Second revenue plan is to take out cable companies for TV service. Provide service in alternate methodology such as all programming is pay per view, or buy a whole package or your TV can follow you wherever you go, etc.
Third profit center is to have enough reach and bandwidth to circumvent traditional mobile phone providers.
A potential problem with this initiative is that it is not easily distributable, like software or even small hardware products, and is very expensive to build out. Financing can be achieved the way they are doing it in Kansas by having consumers sign up prior to launch. Once critical mass is reached with customer contracts in hand, Google can go to any bank in the world and get project financing, where the recourse and debt is based solely on the project and contracts and not on Google's credit. It will not be easy, and will require an extremely large workforce, but is not impossible by any means for a company of Google's size. Given Google's size, and a successful test in Kansas City, I suspect a full USA roll-out to be complete around 2020, with Europe and Asia following with full roll-out, pending government approval, by 2030. Once complete, they will have a virtual monopoly in every area it is deployed with extremely deep moats.

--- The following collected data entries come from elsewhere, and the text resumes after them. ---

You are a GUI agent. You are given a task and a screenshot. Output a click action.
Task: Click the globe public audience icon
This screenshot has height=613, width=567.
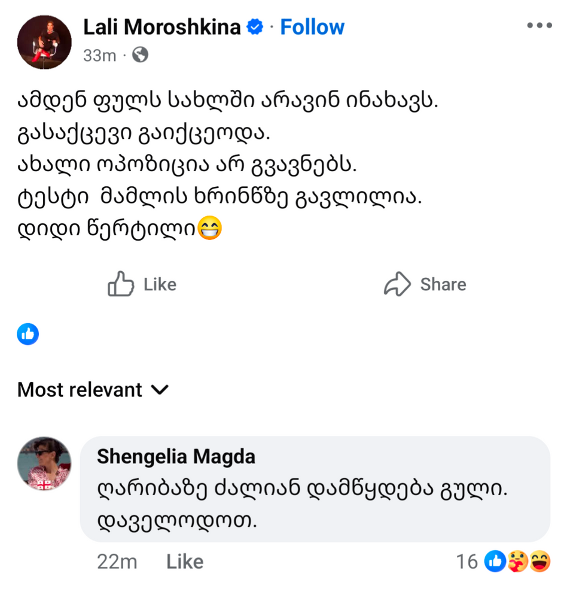140,56
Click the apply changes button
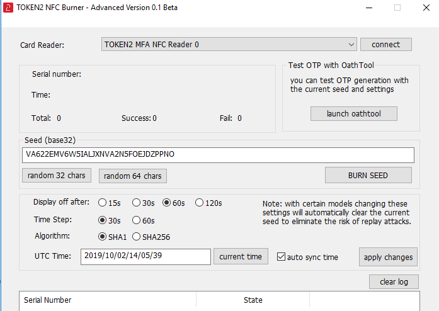 [x=388, y=257]
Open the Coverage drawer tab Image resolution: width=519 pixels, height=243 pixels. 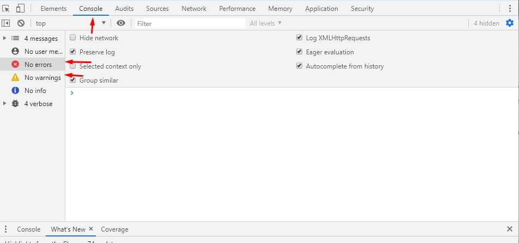tap(114, 229)
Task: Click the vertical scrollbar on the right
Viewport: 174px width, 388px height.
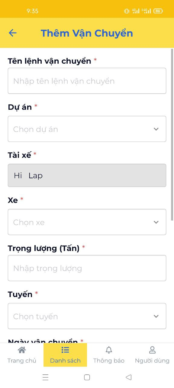Action: pos(172,134)
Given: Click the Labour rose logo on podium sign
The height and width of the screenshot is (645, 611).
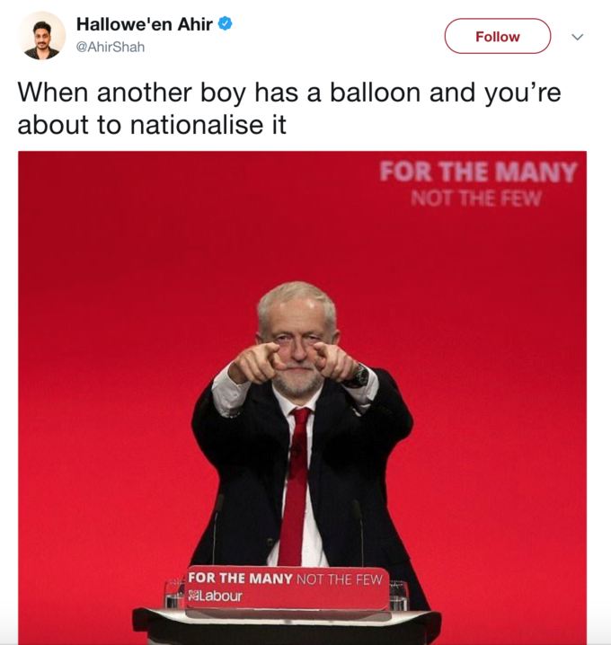Looking at the screenshot, I should (192, 596).
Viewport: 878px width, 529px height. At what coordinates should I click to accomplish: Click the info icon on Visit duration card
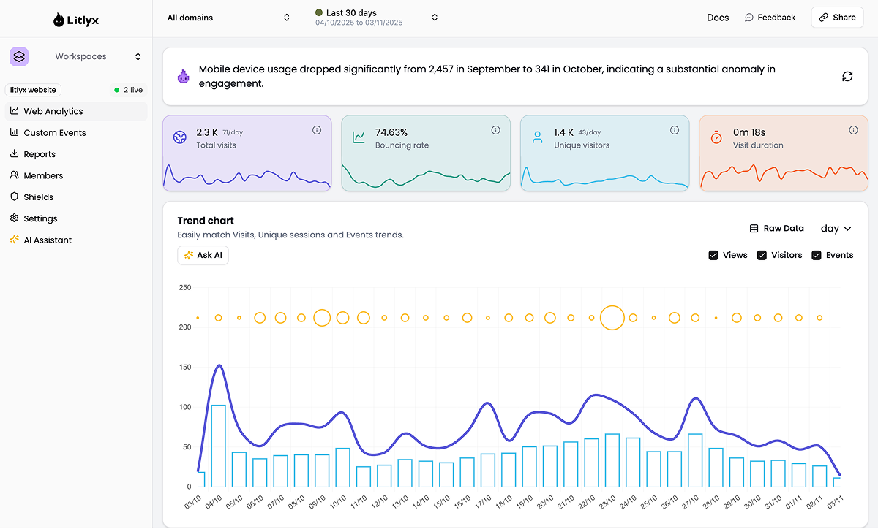click(853, 129)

Estimated 2025 Earnings: $15 billion per year.
Other Projects Including Google Glasses, and stuff we do not know about yet
Obviously, predicting profits from unknown and non-existent products is impossible, but one can surmise by the amount of money invested, their ROI history and calculate profits backwards.
Estimate $5 billion profit per year.
This will be the most profitable division of the company, by far. In my opinion, the most profitable part of any company, anywhere in the world, by the time it is at its full capacity.

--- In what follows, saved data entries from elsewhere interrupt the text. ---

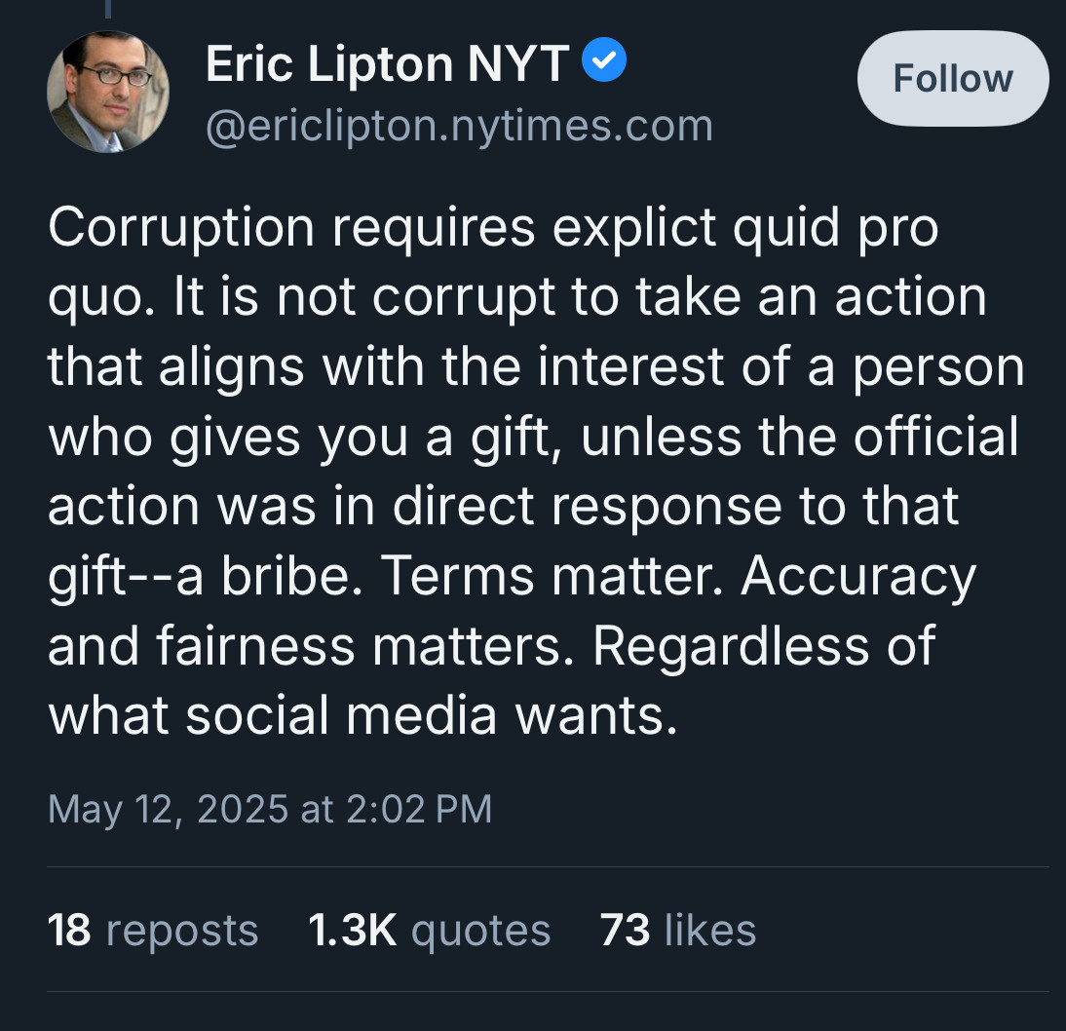Click the blue verified checkmark badge

pyautogui.click(x=604, y=64)
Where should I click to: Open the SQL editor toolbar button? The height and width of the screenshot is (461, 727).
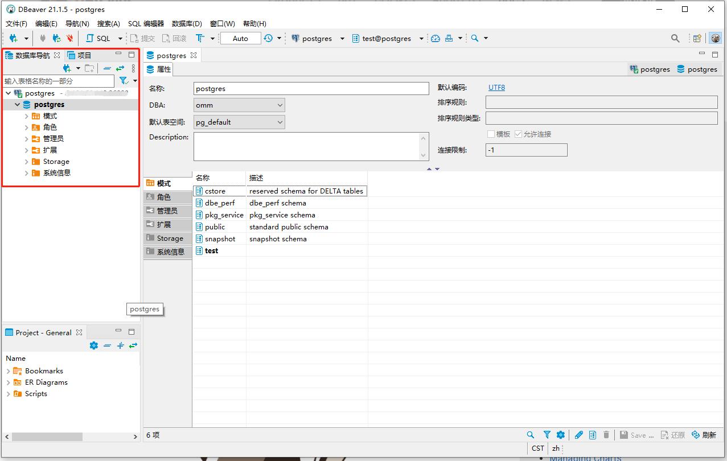tap(98, 39)
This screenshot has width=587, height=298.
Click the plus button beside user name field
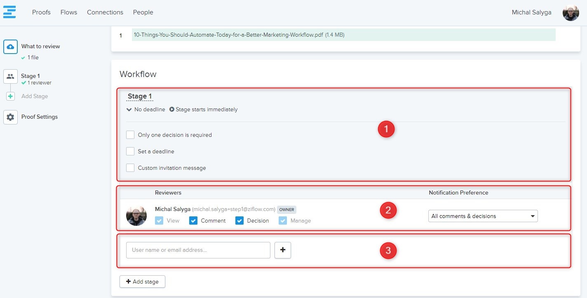coord(283,250)
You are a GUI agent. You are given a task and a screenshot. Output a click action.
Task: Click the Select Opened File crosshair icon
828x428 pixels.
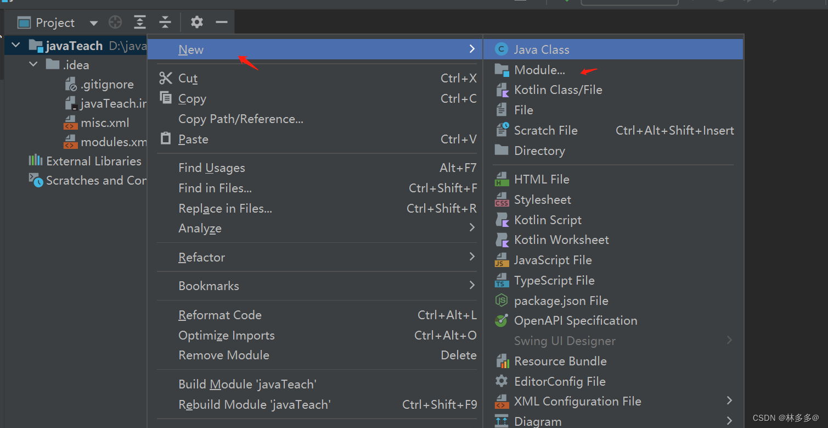[x=114, y=22]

It is no longer a question of whether we will have autonomous cars, it's a question of when and how much will they cost? Since we know it can be done, it will be done. Compared to other innovations that we now take for granted, such as a light bulb, a self-driving car is not even a technological miracle. It's a slight advancement in car safety.
Once this business is established, it will be almost impossible for anybody to compete with the leader in this industry for the better part of 100 years, due to patents, first mover advantage, and overall quality of product. The latest estimates I have heard from Google are that it will cost the consumer around $3000 and be available in about 5 years. Estimated 2025 profits: $120 billion.
Total Profits in 2025
- $260 Billion
- PE Multiple: 20
- Market Cap: $5.2 Trillion
There are other candidates for MVC (Most Valuable Company) in 2025. It may just be a roll up of various companies or a quasi-governmental spinoff, but I don't count those as an option in this discussion. They are not in the spirit of my prediction and analysis. Apple, as a matter of fact, only needs a 13% compounded annual rate of return to surpass $2.5 billion in 13 years. Exxon Mobil (NYSE:XOM) may be in the running if oil prices zoom up. I have my money on Google.
Disclosure: I am long GOOG, AAPL. I wrote this article myself, and it expresses my own opinions. I am not receiving compensation for it (other than from Seeking Alpha). I have no business relationship with any company whose stock is mentioned in this article.